Ao pesquisar imagens do céu noturno ou imagens de observatórios, talvez você já tenha se deparado com essa cena: um telescópio aponta lasers para o céu. No início do filme Não Olhe Para Cima, a protagonista faz uso da mesma técnica (o filme foi filmado no telescópio Subaru, no Havaí).

Os observatórios costumam apontar lasers amarelos para o céu em uma técnica chamada óptica adaptativa. A óptica adaptativa é uma tecnologia usada para melhorar a qualidade das observações compensando a distorção causada pela atmosfera da Terra.

A atmosfera da Terra pode fazer com que a luz de objetos celestes fique borrada e distorcida ao passar por camadas de densidade e temperatura variáveis. Para neutralizar essa distorção e obter imagens mais nítidas, os observatórios usam um método que envolve a criação de uma estrela-guia artificial no céu.

Esta estrela-guia é usada como ponto de referência para medir a distorção atmosférica e, em seguida, são feitos ajustes corretivos em tempo real nos espelhos do telescópio para compensar essa distorção.

Como funciona a óptica adaptativa?

Conjunto óptico do Very Large Telescope (VLT), da ESO, que equipa o laser de óptica adaptativa mais potente do mundo. Imagem: ESO/F. Kamphues.

A óptica adaptativa é equivalente ao cancelamento de ruído dos fones de ouvidos modernos — mas para a luz ao invés do som. A luz da estrela guia é coletada por um sensor de frente de onda, que mede as diferenças entre a frente de onda ideal (não distorcida) e a frente de onda distorcida real que chega ao telescópio.

A informação do sensor de frente de onda é usada para controlar um espelho deformável. Este espelho consiste em muitos pequenos segmentos controlados individualmente que podem ser ajustados por motores em tempo real para neutralizar a distorção atmosférica. O objetivo é manipular o formato da superfície do espelho de forma a compensar as irregularidades na frente de onda de entrada causadas pela atmosfera.

O processo de medir a distorção da frente de onda, reconstruí-la e ajustar o espelho deformável é repetido em um ciclo fechado. Isto significa que as correções são aplicadas continuamente com base nas medições em tempo real. O objetivo é manter uma frente de onda clara e sem distorções, o que se traduz em imagens mais nítidas e detalhadas.

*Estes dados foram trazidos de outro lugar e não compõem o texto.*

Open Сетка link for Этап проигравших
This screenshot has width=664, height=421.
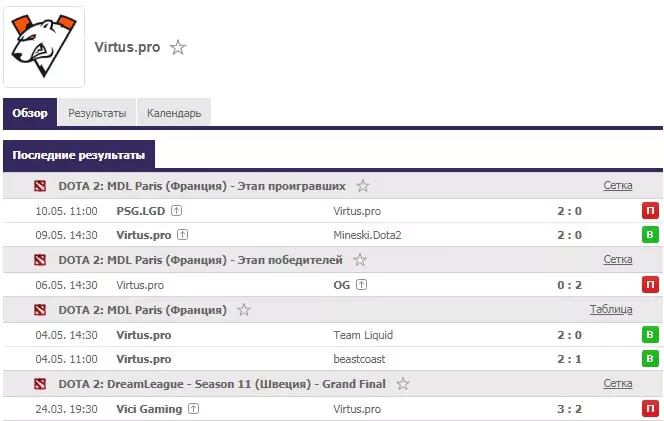tap(618, 186)
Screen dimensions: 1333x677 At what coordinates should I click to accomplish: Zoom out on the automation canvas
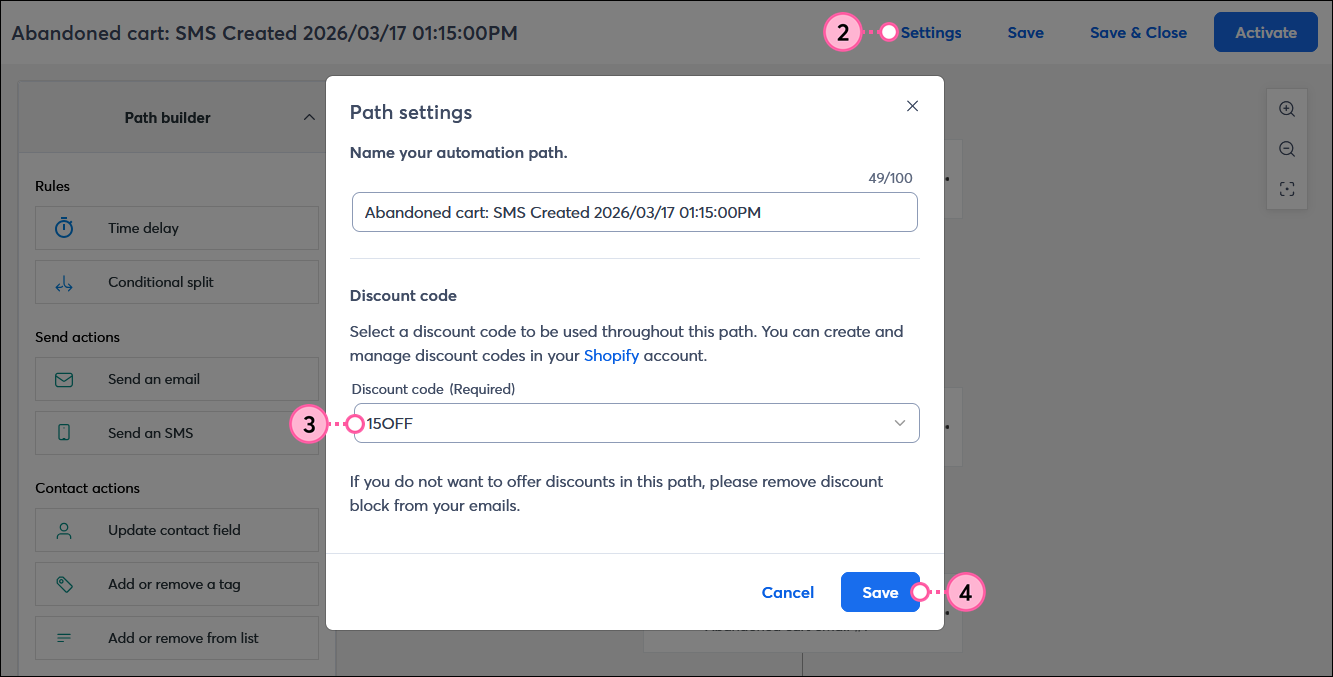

Diagrama do Unit 4 Telescope do VLT. Imagem: ESO.

Com o sistema de óptica adaptativa instalado, o telescópio é capaz de coletar luz que foi significativamente menos distorcida pela atmosfera. Isto permite aos astrônomos obter imagens de maior resolução, permitindo-lhes estudar detalhes de objetos celestes que, de outra forma, ficariam desfocados.

Por que são amarelos?

Os lasers são amarelos devido à forma como a atmosfera da Terra espalha a luz. Esse fenômeno é conhecido como espalhamento Rayleigh. O espalhamento Rayleigh é mais forte para comprimentos de onda curtos, como azul e verde, por isso que essas cores são espalhadas mais facilmente na atmosfera, deixando o céu azul durante o dia.

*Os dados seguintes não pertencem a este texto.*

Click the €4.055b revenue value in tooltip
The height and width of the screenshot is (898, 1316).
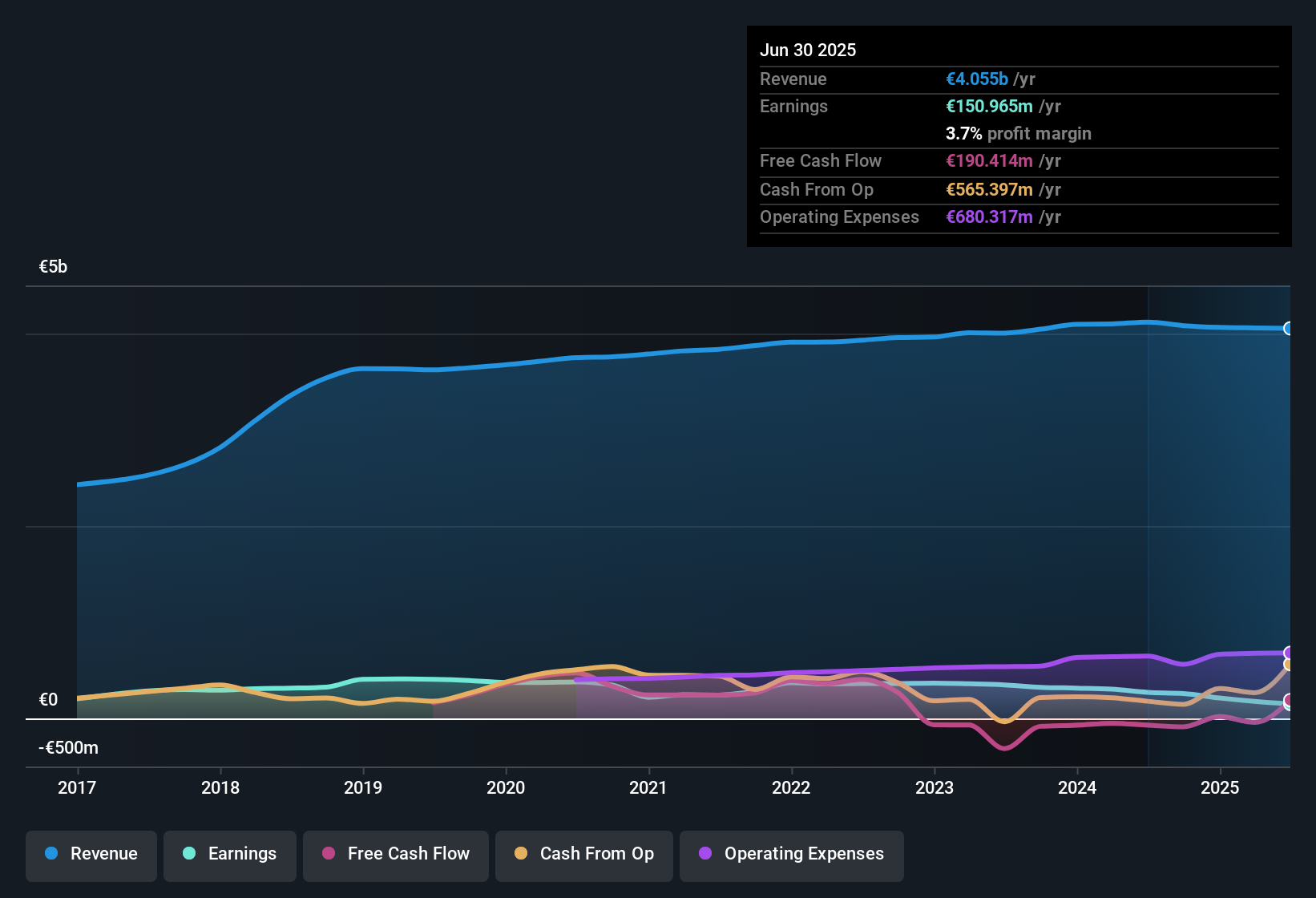[976, 79]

Ilustração do espalhamento Rayleigh. Imagem: NAOJ. Adaptado pelo autor.

No entanto, a luz amarela tem um comprimento de onda mais longo em comparação com a luz azul e verde, tornando-a menos propensa à dispersão na atmosfera. Isso significa que uma estrela-guia de laser amarela penetra mais profundamente na atmosfera antes de ser significativamente espalhada ou absorvida, logo, a estrela artificial criada pelo laser amarelo dá uma referência mais confiável para a óptica adaptativa.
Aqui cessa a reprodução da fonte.